LA FATICA PERMANENTE
(una storia che riguarda per fortuna pochi)
La
portinaia alla guardiola, che in questi mesi mi aveva visto passare
solo in sedia a rotelle, ha esclamato: “Ellapèppa, quanti
progressi! Ringraziamo Iddio!”.
Le
ho dato ansante una carezza e ho proseguito.
Per
la prima, prima volta dopo la polmonite dell’anno scorso (e due
mesi immobilizzato a letto in ospedale) sono riuscito a camminare
dalla porta di casa mia sino al portone del palazzo.
Camminavo
appoggiato alla stampella, un passettino dopo l’altro, stando
sempre attento a non cadere ma ho compiuto quei maledetti 50 metri
sulle mie gambe.
Che
bella giornata, che bel sole. Maggio, il mondo diventa ogni giorno
più bello.
“Dunque
sei uscito dagli arresti domiciliari, bene, buon per te.”
Grazie,
ma lunga è la strada verso una vera autonomia. Rinunciare alla
comoda sedia a rotelle poi non è stato facile, ogni tanto l’immagine
mi balzava in mente. La scacciavo ma come una mosca tornava. Non ci
pensare.
Guardandomi
dentro poi noto che non sono trionfante come mi aspettavo, è una
vittoria amara.
Ho
fatto troppa fatica in questi mesi. Non me l’aspettavo così
intensa. Una fatica permanente, una ginnastica a volte dolorosa, un
risparmio energetico continuo in cui tutto doveva essere a portata di
mano, pronto.
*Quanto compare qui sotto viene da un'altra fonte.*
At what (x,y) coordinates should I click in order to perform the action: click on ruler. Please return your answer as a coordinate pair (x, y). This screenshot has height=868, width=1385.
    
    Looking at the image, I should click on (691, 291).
Ogni inconveniente va previsto e risolto in anticipo e
se l’uva è alta ormai si rinuncia a priori.
Oggi
sono giunto a questa conclusione: che soffrendo di “fatica
permanente” dovrò contrastarla ogni giorno della mia vita con la
“ginnastica permanente”. Sarà vietato lasciarsi andare.
Penso
che comunque ora dormirò un poco, sono stanco.